### TEXT:

'''

Gay Mom on 'The Kids Are All Right': 'I Kept Forgetting It Was About Lesbians'
A gay mom with an important film studio job asked us to share her response to Lisa Cholodenko's Oscar hopeful, a personal insight into how it's connecting to a crucial demo. "I did not expect to enjoy The Kids Are All Right," says Anonymous Gay Movie Mom.
"I figured I'd appreciate it as quality cinema, but I resisted watching it because why would this workaholic gay mom want to see a movie about -- SPOILER ALERT! -- how a workaholic gay mom gets cheated on by her wife? With a guy. And not just any guy, but their previously unknown sperm donor, the biological father of their two children!
"It set off my alarms: Was this going to be a movie about a family with two moms that breaks apart as soon as a dad -- the 'real' dad -- comes on the scene? Ugh, no thanks. I've seen enough sad lesbians on the big screen, so tortured by their identity, so unable to have real relationships and a happily ever after. I am happy to report that this movie is beyond self-hatred and doubt around being gay. It's bigger than that. It's about marriage and couplehood and parenthood and what keeps us together and pulls us apart.
"I'm not so insecure to think that I'm not loved by my family. I am. But I worry that I'm not home enough, not engaged enough, not kind enough. And I know that if I'm not attuned enough to these deficiences that gaps could form and someone could slip between me and the people I love. Unlike Annette Bening's character, I'm not the biological mom to either of my kids. [My wife] did all the hard work. I just gave her fertility shots and held her hand in the delivery room. There were times, early on, where I felt insecure about my place in our family, not as a provider but as a mom. Like when the hospital forms had a place for me as the insurance policy holder but not as parent. I started to feel better after I was able to adopt the kids (thank God we live in a state where it's allowed). I'm not just my kids' mom in my heart, but legally too.
"If our donor came into our lives, I would try to be big about it, but I would feel threatened. So for me, the big moment in the movie came when Bening's character sent the donor and would-be father figure packing. Damn right it's her family! And I love that for them, it was true. Mark Ruffalo's character was awfully appealing, and yet the undeniable pull of biology (and effortless cool and fresh peppers and a motorcycle) can't replace years of being a real, present and loving parent. Maybe it's possible for an unknown donor to become known and have some measure of involvment in a family made with his contribution. But that needs to happen in a way that's respectful to all involved for it to be something more than a lightning strike in a family's life.

'''

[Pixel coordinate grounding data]

'''

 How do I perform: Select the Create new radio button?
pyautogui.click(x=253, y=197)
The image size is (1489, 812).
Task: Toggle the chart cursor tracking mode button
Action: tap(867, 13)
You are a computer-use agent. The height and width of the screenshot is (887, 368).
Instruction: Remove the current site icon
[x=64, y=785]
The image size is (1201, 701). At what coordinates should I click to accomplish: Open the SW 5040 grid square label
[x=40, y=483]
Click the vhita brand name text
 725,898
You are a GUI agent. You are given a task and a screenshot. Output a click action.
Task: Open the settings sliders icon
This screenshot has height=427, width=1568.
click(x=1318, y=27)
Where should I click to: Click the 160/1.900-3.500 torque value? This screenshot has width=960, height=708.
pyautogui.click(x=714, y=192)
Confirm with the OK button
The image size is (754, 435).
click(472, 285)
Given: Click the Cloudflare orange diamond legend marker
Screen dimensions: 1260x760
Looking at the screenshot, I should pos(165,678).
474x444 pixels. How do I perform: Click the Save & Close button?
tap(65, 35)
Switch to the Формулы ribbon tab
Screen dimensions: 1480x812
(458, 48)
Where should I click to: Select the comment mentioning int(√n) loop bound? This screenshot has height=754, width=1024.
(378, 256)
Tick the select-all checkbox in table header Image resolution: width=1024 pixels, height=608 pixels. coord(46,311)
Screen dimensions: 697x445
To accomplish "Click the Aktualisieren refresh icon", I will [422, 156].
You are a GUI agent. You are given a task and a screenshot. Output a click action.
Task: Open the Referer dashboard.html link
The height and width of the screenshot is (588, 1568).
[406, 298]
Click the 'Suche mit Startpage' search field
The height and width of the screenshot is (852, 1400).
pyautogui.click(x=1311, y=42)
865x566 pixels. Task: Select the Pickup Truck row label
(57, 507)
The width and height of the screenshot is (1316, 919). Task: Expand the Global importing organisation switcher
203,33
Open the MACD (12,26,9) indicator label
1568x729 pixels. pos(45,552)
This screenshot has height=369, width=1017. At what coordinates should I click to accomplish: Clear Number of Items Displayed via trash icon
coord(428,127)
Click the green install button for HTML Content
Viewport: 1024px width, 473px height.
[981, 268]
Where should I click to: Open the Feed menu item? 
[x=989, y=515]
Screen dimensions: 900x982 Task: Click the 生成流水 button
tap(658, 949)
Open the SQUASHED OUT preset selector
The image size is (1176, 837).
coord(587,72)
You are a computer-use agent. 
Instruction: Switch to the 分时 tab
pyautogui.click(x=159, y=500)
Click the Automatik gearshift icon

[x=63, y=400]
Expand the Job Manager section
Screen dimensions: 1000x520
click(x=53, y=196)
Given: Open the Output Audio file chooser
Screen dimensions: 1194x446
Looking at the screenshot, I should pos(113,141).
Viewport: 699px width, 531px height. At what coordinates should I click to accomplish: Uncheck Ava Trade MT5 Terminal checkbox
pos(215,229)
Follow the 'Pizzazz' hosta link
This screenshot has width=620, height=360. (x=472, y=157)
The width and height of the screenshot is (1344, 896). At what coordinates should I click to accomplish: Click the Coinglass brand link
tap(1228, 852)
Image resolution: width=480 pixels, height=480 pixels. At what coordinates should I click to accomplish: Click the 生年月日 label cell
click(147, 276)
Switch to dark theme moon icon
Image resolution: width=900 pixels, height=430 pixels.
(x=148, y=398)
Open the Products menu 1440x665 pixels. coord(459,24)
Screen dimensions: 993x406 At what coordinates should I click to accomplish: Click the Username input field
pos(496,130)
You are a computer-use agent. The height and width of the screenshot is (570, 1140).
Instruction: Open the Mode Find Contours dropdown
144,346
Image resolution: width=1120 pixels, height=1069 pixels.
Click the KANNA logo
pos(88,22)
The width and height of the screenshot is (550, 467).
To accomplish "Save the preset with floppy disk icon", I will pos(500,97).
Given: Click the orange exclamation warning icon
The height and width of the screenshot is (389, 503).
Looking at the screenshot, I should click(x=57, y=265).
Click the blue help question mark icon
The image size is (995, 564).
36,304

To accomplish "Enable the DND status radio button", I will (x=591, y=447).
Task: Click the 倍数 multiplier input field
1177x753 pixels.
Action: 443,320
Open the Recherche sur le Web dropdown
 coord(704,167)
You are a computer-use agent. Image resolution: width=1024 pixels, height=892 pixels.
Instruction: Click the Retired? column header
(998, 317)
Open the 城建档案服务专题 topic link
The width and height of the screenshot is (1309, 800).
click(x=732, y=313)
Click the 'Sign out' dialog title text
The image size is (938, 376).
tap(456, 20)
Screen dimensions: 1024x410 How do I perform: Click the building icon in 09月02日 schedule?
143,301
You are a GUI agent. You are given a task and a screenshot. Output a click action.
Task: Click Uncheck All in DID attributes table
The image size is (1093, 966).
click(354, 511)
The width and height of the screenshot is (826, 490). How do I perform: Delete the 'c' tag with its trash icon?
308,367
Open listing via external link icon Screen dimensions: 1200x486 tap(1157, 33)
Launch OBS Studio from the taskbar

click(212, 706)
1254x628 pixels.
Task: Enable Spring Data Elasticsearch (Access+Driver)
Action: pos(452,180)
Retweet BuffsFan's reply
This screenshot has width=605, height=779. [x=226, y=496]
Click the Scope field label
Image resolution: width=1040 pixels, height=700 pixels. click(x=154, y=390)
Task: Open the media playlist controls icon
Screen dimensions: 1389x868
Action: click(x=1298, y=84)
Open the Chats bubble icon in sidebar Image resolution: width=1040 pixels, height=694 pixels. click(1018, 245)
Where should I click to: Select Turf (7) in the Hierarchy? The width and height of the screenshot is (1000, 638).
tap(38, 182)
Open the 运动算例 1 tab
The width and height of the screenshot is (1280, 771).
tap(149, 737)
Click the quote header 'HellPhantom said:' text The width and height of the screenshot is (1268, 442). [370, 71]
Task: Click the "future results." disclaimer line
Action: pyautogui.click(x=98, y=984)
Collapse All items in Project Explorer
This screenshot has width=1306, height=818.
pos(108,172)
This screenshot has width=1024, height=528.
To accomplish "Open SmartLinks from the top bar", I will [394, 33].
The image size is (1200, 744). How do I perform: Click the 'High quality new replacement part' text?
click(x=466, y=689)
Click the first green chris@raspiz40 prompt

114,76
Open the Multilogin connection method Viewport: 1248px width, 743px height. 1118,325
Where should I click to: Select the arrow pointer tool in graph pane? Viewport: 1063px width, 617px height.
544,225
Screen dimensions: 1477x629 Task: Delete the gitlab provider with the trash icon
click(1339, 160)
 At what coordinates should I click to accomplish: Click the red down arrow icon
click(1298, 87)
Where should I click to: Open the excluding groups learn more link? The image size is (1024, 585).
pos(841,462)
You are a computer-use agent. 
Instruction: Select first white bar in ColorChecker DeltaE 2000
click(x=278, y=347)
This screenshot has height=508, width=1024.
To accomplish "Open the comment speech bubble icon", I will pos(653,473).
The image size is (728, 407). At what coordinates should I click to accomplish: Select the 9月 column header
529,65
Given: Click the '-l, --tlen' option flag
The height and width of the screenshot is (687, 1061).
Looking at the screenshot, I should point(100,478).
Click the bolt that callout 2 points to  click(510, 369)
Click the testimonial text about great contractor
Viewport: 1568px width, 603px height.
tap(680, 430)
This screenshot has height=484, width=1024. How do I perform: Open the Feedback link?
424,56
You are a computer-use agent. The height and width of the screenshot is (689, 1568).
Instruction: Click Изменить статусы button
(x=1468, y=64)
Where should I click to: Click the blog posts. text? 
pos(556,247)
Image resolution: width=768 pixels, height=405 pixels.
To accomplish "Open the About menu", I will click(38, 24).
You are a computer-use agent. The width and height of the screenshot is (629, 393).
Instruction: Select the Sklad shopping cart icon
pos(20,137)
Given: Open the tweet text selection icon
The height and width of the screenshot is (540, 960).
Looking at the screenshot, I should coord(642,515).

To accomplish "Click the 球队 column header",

'''

### WHAT IS NEEDED:
Answer these questions using the text about the film The Kids Are All Right.
1. Who made the film, according to the text?
2. What two things did the writer do for her wife during fertility treatment and the birth?
3. On the hospital forms, what place was there for the writer?

### THE COMPLETED TASK:
1. Lisa Cholodenko
2. She gave her fertility shots and held her hand in the delivery room.
3. A place as the insurance policy holder, but not as a parent